The International Organisation of Securities Commissions (IOSCO) fund of hedge fund (FoHF) report on liquidity risk and appropriate due diligence could impact how the sector is regulated in the future, said a hedge fund expert.
Following a consultation process that involved a number of associations including South African-based Association of Savings & Investment SA and UK-based Thames River Capital L.L.P the report was amended to deal with a number of lingering issues.
Specifically, the report was updated to recommend FoHF managers consider the expertise, experience and qualifications of the underlying hedge fund's portfolio manager and other service providers to determine if they could be liable for breaking the law or professional rules.
The amendments also encourage FoHF managers to take a closer look at the underlying investment strategy to ensure it is "adequate", particularly if the manager's use leverage.

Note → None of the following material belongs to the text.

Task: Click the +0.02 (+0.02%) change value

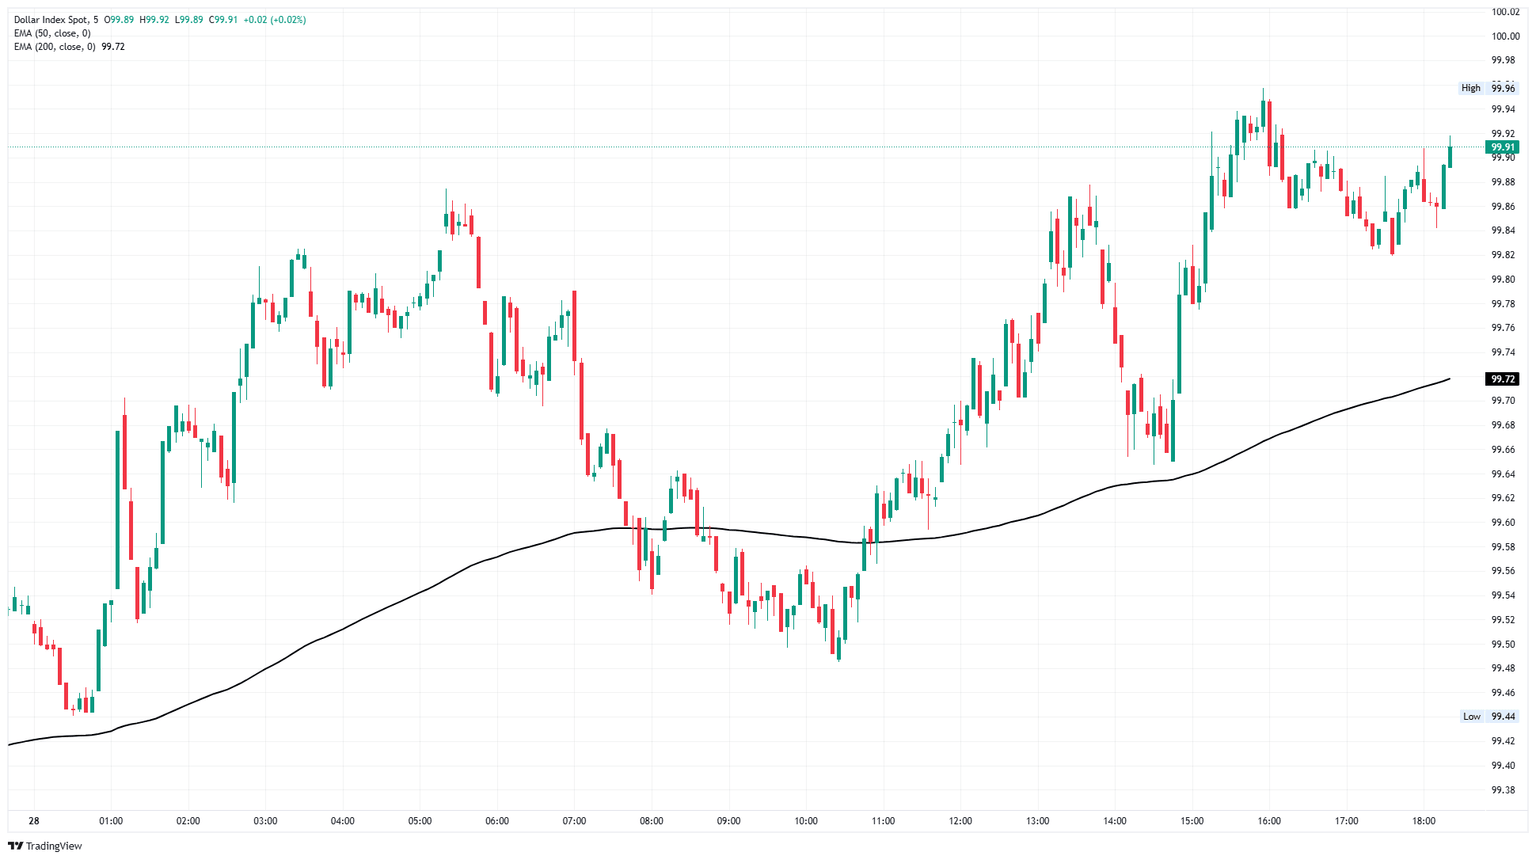Action: (x=275, y=20)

The FoHF manager must assess whether the selection criteria used when choosing underlying hedge funds has been satisfied, and, if they have not, the FoHF manager must be satisfied and be in a position to explain why, the report said.
These amended recommendations come after IOSCO's Technical Committee Standing Committee on Investment Management (TCSC5) proposed developing guidelines to promote transparency and protect investors.

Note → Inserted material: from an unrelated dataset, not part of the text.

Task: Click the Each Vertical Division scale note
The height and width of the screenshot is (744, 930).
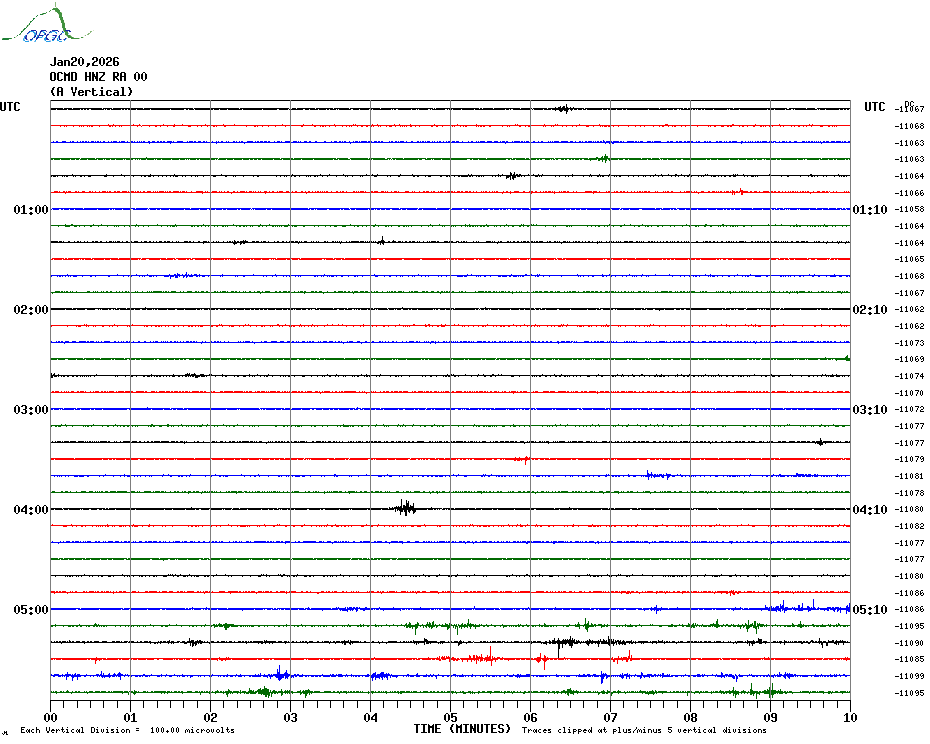Action: coord(127,730)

Scott MacDonald, managing director at Van Mac Group, said the report's recommendations would influence pending regulatory changes.
"As the SEC starts to draft new regulations they will be influenced by these sorts of reports," he said.
He said the report's recommendations would make it difficult for those FoHF managers that refuse to detail their operations to attract new money.
"If you're going to be putting money in a FoHF structure, you're going to want a lot more look-through transparency to understand to whom the money is being invested, how they're managing it and their due diligence process," he said.
"It's going to mean the people with the black box that won't tell you anything and charge three and 30 - good luck to fresh money from institutional investors."